A multidisciplinary ICU.
January 1996–December 2003.
Obstetric patients (n = 541) admitted in the ICU.
Measurements and results
The mean age was 31.2 ± 5.9 years, mean term was 34.7 ± 4.5 weeks. The major part of our patients were admitted after delivery. Obstetric complications accounted for 70% of admissions. Pre-eclampsia, eclampsia and peripartum haemorrage were the leading causes associated with ARF. Overall mortality was 10.4% (n = 57). ARF was noticed in 68 patients, with a mortality of 33.8% (n = 23). The relative risk (RR) of mortality when patients developed ARF was 4.7 with an odds ratio (OR) of 6.6. We distinguished two populations: ARF with (Dial+) (n = 22) or without (Dial-) dialysis (n = 46); mortality was respectively 10/22 and 13/46. Mean scores for patients with and without ARF were respectively: 41.1 ± 20.9 and 21.6 ± 13.7 for SAPS II; 16 ± 8 and 7.5 ± 6 for APACHE II and 63.3 ± 31.6 and 24.4 ± 23.8 for APACHE III (P < 0.01 for all scores). Renal failure was usually associated with at least another organ dysfunction as demonstrated by mean SOFA at day 1 (9.3 ± 4.5) whereas without ARF it was 3.7 ± 3 (P < 0.001). Dial+ and Dial- respectively showed an OR concerning mortality of 8.37 and 4.04 and a respective RR of 6.33 and 3.93 compared with patients without ARF. Persistant oliguria was the major cause of dialysis. A cut-off point of creatinine at 300 μmol/l is associated with a RR of mortality of 3.5 compared with patients that developed ARF with lower creatinine levels.

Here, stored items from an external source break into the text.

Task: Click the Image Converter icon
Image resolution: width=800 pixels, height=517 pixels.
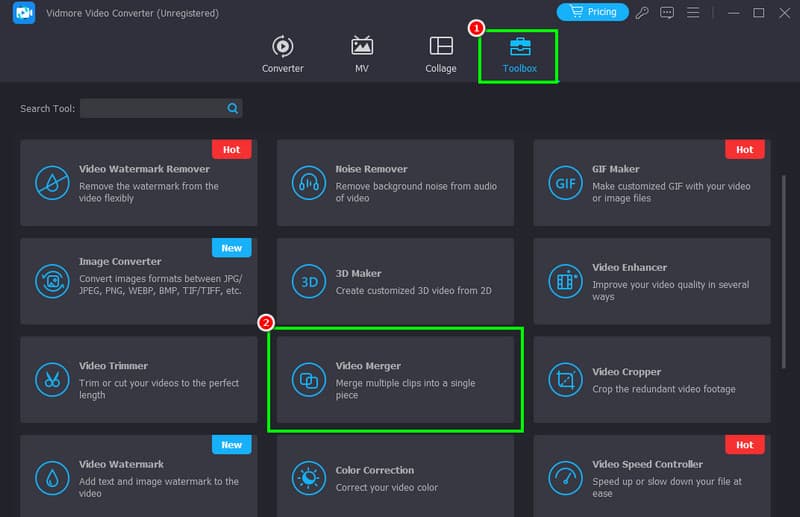Action: [50, 281]
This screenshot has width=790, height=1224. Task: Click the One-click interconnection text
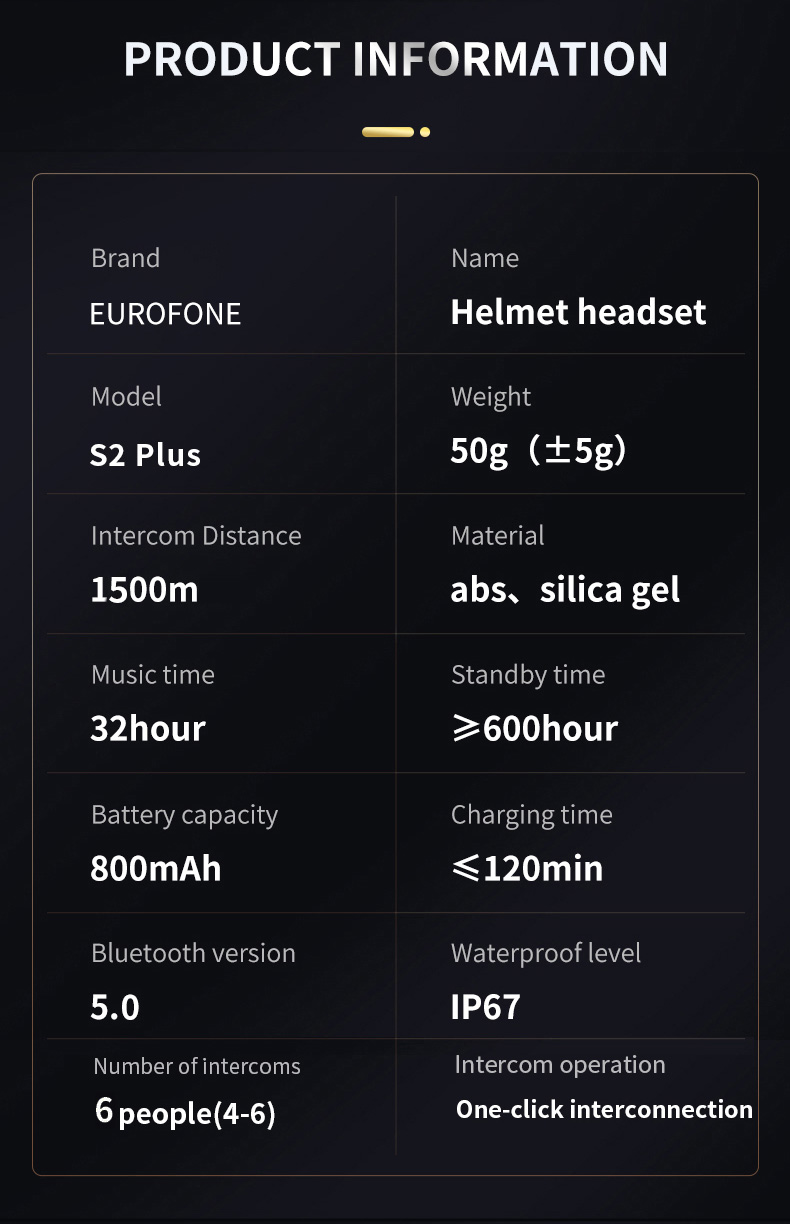click(604, 1109)
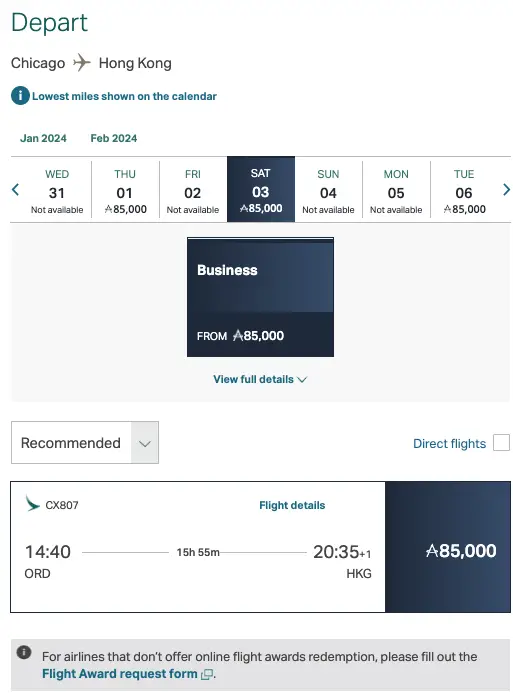Switch to the Feb 2024 tab
Image resolution: width=513 pixels, height=695 pixels.
[114, 138]
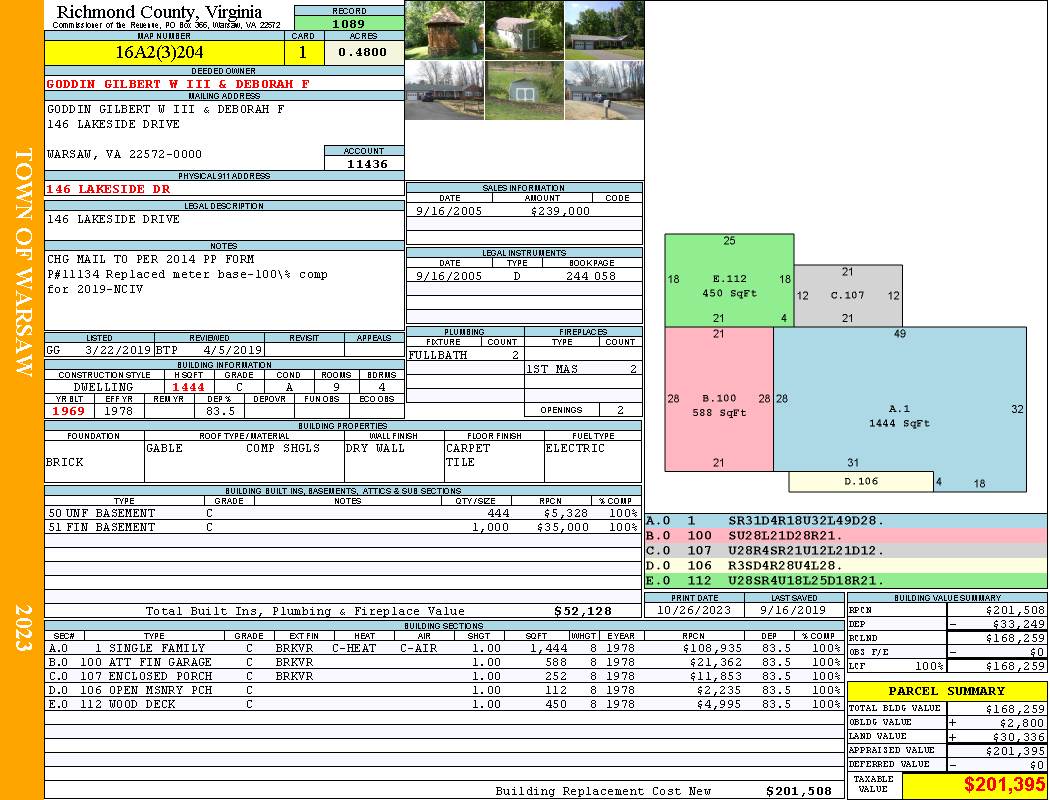
Task: Click the acres 0.4800 field
Action: 364,52

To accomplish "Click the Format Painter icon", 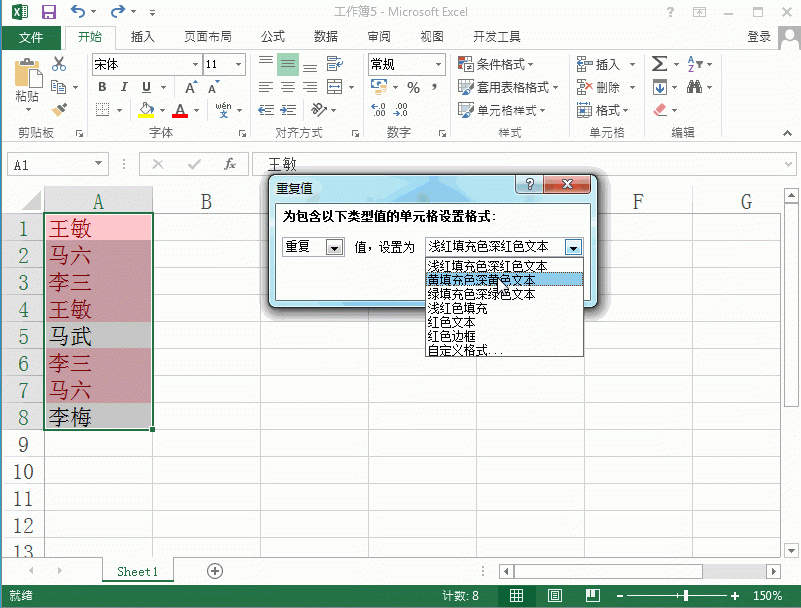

Univariate analysis found that uterine atonia, transfusion, multiple pregnancy and vaginal delivery were significantly associated with ARF, whereas cesarean section showed an OR = 0.455. Multiple regression analysis retained only transfusion prior to ICU hospitalization as significantly associated with ARF. Oliguria and the level of renal failure are predicting factors of mortality.
ARF is associated with high mortality (> 30%). Aggressive treatment and prevention of renal failure is necessary to improve prognosis.